What would your advice be to others suffering from IBS and RA? How would you recommend they go about doing this?
- 1. Make the decision to take care of yourself. Take responsibility for your health, and start putting yourself and your health first.
- 2. Once you have made this decision, it is very important to have a support system in place. Make sure to let the people in your life know that you have made the decision to take care of your own health, and that this decision is important to you.
- 3. Consider joining a coaching program or connect with people who are on a similar journey. Seek support!
- 4. I do not believe in the term ‘chronic illness’ per se. We are here as spiritual beings, and we are having a human experience. Health problems are part of this experience, and they can reveal so much about our greatness, and about those areas in our life where we need to dig deeper in order to grow. Instead of asking, “why is this happening to me?” consider asking yourself, “Why is this happening FOR me?” I know that this is a very difficult thing to do, but when I learned to see things this way, to actually see all of the good in what seems like a really bad situation, things began to shift.
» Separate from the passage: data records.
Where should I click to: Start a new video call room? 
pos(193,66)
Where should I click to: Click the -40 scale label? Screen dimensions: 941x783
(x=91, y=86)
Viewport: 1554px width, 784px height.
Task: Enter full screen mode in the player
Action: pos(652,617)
To create awareness of your own ability to heal yourself is a very powerful thing.
- 5. I recommend that you spend some time alone and in silence. Go into nature.
- 6. Fast every once in a while and drink clean, filtered water or spring water and stay away from soft drinks, artificial sweeteners and sugar.
- 7. Eat fresh green vegetables and try eating all of the vegetables you’ve never tried before.
- 8. Explore the world of herbs. Drink herbal teas. Make juice. Drink coconut water. Infuse your water with lemon juice or fruit juice. Eat fruit for breakfast.
- 9. Sleep, rest and meditate MORE.
- 10. And remember, you don’t have to be perfect.
This is a great article, just thought I would mention that if you are suffering from IBS or any other inflammatory condition specifically affecting your digestive system you may benefit from avoiding foods high in insoluble fibre such as cruciferous vegetables as they may cause further irritation of the gut lining. Implementing more fermented vegetables into your diet is also essential in restoring good digestive health and improving the ecology of your small intestines microbiome!
Cody Chatfield says
Great Story reset.me!
Thought I’d mention, for healing any damage to your lower digestive tract (the out door), aloe vera juice is another wonder plant, you can buy this by the bottle.
Wonderful and inspiring! Thanks for sharing!
She is MANAGING her diseases and is seemingly “symptom-free”, she is not “cured”.